__WHAT YOU WILL DO__:
Report how many lines of the listing below contain the word "action", giving only the number.

___ SUPPLIED MATERIAL ___

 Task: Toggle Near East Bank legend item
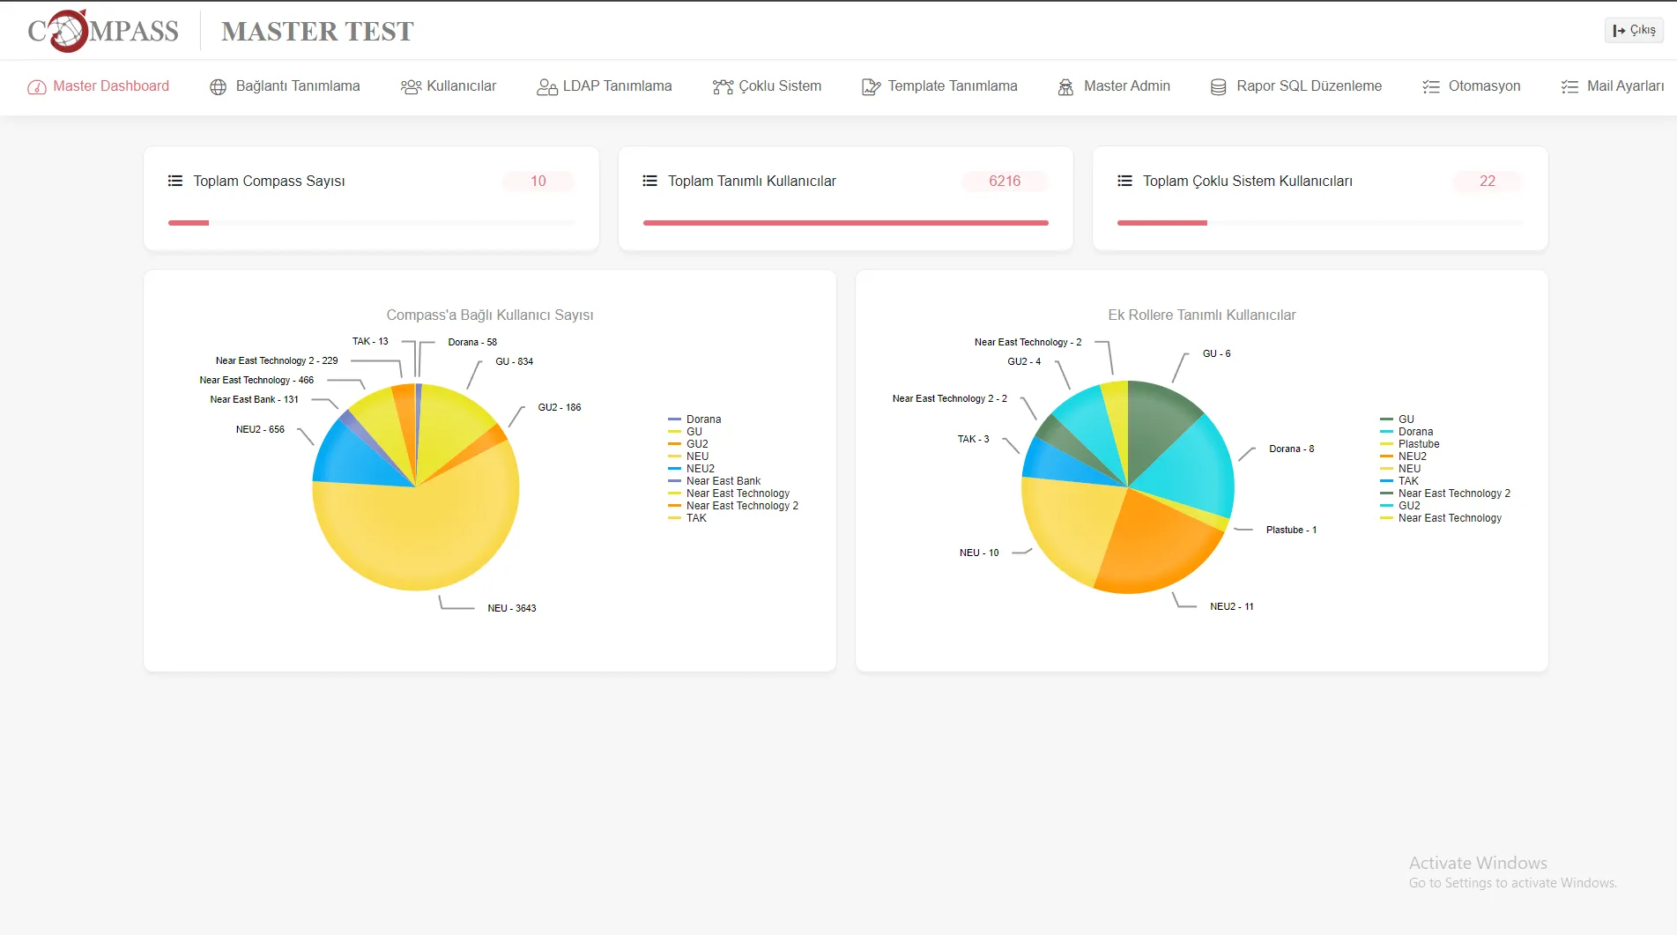coord(723,481)
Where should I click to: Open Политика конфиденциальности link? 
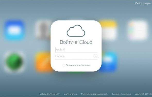[95, 94]
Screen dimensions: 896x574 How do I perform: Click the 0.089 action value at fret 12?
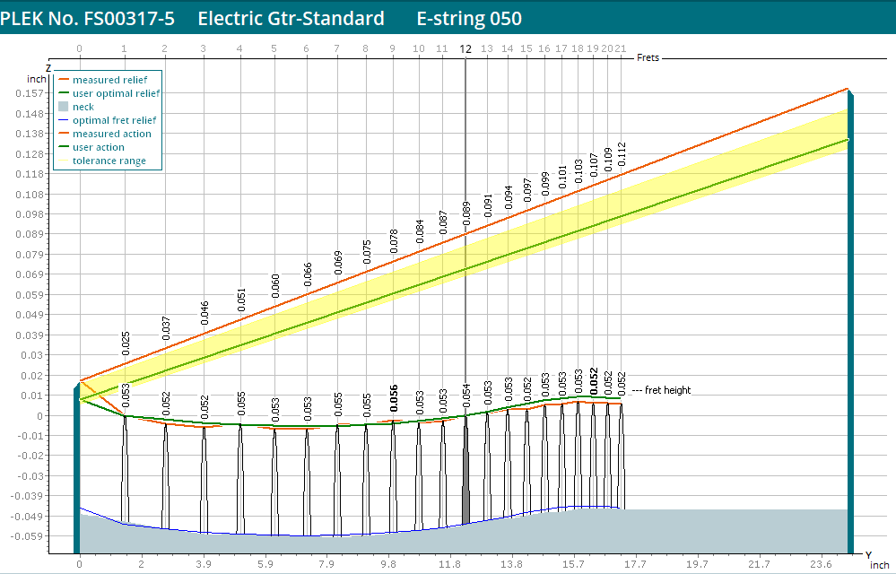click(x=466, y=212)
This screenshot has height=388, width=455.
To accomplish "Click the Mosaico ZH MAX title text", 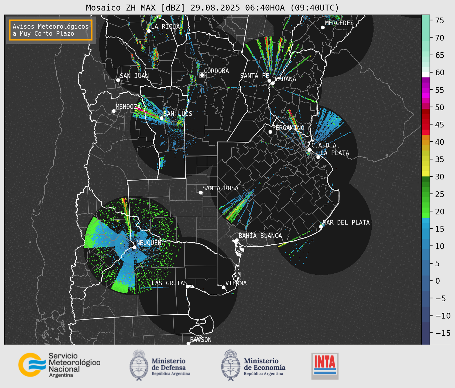I will pos(212,8).
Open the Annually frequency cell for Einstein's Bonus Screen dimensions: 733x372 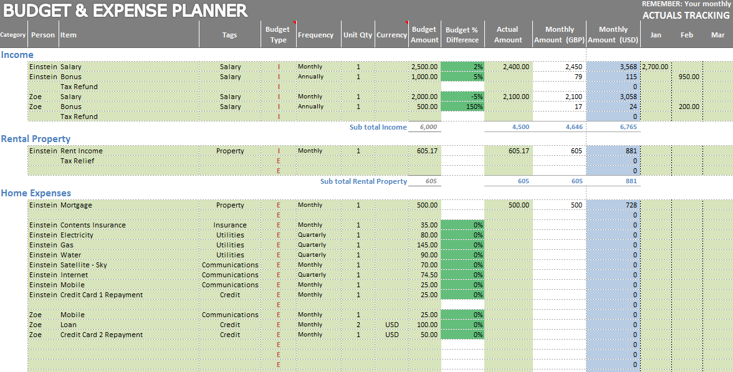coord(319,77)
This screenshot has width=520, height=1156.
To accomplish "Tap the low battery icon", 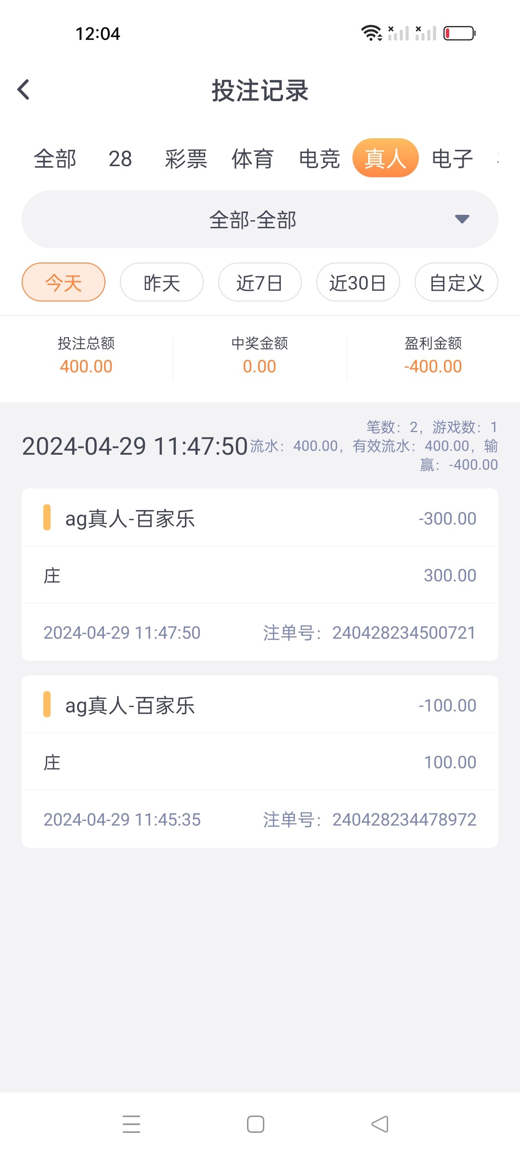I will pyautogui.click(x=459, y=33).
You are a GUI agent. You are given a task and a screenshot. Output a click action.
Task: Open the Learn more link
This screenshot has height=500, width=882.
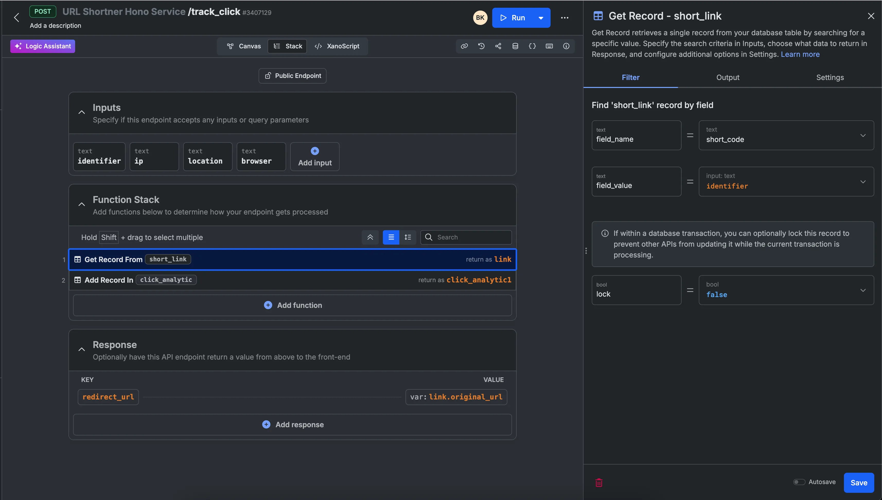(800, 54)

___

__ANSWER TO THE EXERCISE__:
2